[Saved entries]

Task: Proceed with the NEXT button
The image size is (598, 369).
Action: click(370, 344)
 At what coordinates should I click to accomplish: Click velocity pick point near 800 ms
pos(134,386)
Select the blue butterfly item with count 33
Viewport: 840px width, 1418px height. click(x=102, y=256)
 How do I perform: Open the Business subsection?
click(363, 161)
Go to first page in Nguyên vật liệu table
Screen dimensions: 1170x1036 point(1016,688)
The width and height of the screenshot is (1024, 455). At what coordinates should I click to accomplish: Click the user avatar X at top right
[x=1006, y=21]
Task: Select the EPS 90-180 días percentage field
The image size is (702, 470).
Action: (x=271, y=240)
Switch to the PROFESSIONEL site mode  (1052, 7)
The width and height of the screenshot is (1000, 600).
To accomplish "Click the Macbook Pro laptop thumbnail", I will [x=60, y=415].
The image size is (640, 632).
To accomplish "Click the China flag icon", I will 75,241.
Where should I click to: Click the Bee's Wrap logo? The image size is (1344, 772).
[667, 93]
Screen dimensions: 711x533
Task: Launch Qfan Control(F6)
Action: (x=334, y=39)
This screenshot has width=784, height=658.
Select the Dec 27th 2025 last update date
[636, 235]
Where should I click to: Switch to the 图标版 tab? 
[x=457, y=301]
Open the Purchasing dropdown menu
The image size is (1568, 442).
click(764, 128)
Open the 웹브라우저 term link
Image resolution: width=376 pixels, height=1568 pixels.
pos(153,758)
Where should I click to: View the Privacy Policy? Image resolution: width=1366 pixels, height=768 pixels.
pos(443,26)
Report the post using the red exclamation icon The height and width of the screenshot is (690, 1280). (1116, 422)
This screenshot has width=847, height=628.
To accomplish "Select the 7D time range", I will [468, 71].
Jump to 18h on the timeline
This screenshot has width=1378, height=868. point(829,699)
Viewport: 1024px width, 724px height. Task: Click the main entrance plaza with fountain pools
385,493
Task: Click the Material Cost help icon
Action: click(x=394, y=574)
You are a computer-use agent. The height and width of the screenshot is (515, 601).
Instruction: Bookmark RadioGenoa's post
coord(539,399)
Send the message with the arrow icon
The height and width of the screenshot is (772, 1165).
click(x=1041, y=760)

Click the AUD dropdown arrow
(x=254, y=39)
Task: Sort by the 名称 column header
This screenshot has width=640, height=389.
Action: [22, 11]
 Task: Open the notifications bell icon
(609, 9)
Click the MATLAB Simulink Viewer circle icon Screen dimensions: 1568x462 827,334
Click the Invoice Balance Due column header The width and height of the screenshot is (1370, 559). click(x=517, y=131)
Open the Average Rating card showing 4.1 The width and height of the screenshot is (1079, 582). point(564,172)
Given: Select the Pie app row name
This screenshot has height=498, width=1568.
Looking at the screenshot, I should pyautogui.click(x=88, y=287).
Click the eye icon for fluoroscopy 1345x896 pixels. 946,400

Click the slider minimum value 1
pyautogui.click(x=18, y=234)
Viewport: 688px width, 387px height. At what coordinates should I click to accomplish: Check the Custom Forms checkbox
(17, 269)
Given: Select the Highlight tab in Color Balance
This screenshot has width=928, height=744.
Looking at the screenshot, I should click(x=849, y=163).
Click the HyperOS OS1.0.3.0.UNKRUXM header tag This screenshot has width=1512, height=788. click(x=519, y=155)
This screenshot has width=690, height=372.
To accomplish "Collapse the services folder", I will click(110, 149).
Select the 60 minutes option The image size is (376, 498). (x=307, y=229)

→ PROBLEM:
No line before the one containing "This screenshot has width=640, height=389." belongs in the answer; give again exactly that line and all lines after it through the end of the data.

→ RESULT FOR THIS TASK:
This screenshot has width=640, height=389.
Action: [22, 11]
 Task: Open the notifications bell icon
(609, 9)
Click the MATLAB Simulink Viewer circle icon Screen dimensions: 1568x462 827,334
Click the Invoice Balance Due column header The width and height of the screenshot is (1370, 559). click(x=517, y=131)
Open the Average Rating card showing 4.1 The width and height of the screenshot is (1079, 582). point(564,172)
Given: Select the Pie app row name
This screenshot has height=498, width=1568.
Looking at the screenshot, I should pyautogui.click(x=88, y=287).
Click the eye icon for fluoroscopy 1345x896 pixels. 946,400

Click the slider minimum value 1
pyautogui.click(x=18, y=234)
Viewport: 688px width, 387px height. At what coordinates should I click to accomplish: Check the Custom Forms checkbox
(17, 269)
Given: Select the Highlight tab in Color Balance
This screenshot has width=928, height=744.
Looking at the screenshot, I should click(x=849, y=163).
Click the HyperOS OS1.0.3.0.UNKRUXM header tag This screenshot has width=1512, height=788. click(x=519, y=155)
This screenshot has width=690, height=372.
To accomplish "Collapse the services folder", I will click(110, 149).
Select the 60 minutes option The image size is (376, 498). (x=307, y=229)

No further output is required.